Find every line containing "computer" in the records below and report the tally as a bare number.

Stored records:
__________
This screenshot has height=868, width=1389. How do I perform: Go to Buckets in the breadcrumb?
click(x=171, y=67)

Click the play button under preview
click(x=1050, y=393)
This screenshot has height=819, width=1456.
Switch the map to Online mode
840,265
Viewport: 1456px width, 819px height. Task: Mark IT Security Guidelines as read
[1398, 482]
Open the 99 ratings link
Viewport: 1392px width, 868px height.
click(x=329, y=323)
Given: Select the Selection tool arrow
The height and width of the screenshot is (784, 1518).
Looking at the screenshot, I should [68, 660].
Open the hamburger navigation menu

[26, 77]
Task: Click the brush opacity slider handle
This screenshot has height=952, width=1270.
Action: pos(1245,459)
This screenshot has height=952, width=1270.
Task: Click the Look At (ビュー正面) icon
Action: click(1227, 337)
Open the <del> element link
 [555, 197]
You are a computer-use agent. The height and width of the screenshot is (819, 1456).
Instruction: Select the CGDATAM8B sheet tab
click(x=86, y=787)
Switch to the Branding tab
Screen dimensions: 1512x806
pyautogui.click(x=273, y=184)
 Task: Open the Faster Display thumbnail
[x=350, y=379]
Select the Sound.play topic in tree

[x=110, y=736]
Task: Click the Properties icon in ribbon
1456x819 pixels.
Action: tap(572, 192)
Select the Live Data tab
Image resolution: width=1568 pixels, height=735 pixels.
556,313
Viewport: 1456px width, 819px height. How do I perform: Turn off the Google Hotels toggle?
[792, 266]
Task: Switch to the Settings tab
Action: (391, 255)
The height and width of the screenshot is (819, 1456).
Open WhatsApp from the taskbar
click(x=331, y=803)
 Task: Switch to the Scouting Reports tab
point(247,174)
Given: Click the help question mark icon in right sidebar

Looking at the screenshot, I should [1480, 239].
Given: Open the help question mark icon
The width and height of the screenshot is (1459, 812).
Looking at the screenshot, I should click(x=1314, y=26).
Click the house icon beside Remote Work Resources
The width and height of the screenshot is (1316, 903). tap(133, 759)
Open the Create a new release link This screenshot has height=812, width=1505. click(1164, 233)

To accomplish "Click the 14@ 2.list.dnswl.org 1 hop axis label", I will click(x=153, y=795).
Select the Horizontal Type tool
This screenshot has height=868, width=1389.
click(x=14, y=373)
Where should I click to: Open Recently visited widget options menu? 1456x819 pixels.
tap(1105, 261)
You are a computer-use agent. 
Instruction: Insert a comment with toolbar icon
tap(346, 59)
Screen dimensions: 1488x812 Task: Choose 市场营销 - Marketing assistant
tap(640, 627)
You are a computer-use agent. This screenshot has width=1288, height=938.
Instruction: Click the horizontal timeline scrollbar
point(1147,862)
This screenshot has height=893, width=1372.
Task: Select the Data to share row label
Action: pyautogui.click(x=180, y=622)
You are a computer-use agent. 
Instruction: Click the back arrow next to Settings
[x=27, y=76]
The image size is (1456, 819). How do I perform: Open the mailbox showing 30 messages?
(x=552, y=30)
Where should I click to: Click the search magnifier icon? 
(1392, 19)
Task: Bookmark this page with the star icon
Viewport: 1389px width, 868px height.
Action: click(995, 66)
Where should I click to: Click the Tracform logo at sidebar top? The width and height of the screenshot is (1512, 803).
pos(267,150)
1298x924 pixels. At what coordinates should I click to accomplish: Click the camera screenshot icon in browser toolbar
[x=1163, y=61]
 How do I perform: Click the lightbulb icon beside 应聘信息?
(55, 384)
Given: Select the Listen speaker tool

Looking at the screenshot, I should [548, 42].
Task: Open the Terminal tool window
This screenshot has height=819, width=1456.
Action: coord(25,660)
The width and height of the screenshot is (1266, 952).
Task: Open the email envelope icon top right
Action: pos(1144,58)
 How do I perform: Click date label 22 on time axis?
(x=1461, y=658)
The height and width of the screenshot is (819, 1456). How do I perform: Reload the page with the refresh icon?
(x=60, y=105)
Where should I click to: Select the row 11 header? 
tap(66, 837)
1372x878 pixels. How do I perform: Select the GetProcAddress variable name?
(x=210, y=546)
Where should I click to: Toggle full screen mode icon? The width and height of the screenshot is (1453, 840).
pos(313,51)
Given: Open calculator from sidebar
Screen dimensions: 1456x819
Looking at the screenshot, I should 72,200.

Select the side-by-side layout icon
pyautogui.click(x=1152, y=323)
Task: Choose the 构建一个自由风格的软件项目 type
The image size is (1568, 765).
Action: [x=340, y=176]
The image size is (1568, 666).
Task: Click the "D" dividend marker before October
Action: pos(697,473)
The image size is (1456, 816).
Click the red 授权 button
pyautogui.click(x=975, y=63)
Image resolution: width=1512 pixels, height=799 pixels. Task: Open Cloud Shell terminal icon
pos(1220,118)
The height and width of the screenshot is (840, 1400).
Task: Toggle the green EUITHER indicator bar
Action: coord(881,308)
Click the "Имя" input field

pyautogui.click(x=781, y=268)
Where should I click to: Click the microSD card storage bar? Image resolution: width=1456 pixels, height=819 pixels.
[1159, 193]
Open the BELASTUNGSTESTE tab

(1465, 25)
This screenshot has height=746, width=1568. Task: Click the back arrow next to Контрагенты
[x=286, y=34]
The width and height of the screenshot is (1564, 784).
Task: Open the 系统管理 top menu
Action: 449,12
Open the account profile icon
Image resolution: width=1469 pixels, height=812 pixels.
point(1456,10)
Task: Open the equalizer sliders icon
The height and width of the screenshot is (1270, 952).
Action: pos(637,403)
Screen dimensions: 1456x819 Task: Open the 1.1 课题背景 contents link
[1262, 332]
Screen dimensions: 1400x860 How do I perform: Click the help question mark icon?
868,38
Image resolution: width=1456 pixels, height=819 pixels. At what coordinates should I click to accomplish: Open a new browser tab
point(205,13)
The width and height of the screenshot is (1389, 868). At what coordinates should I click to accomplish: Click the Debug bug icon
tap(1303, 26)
__________
# [RESPONSE]
4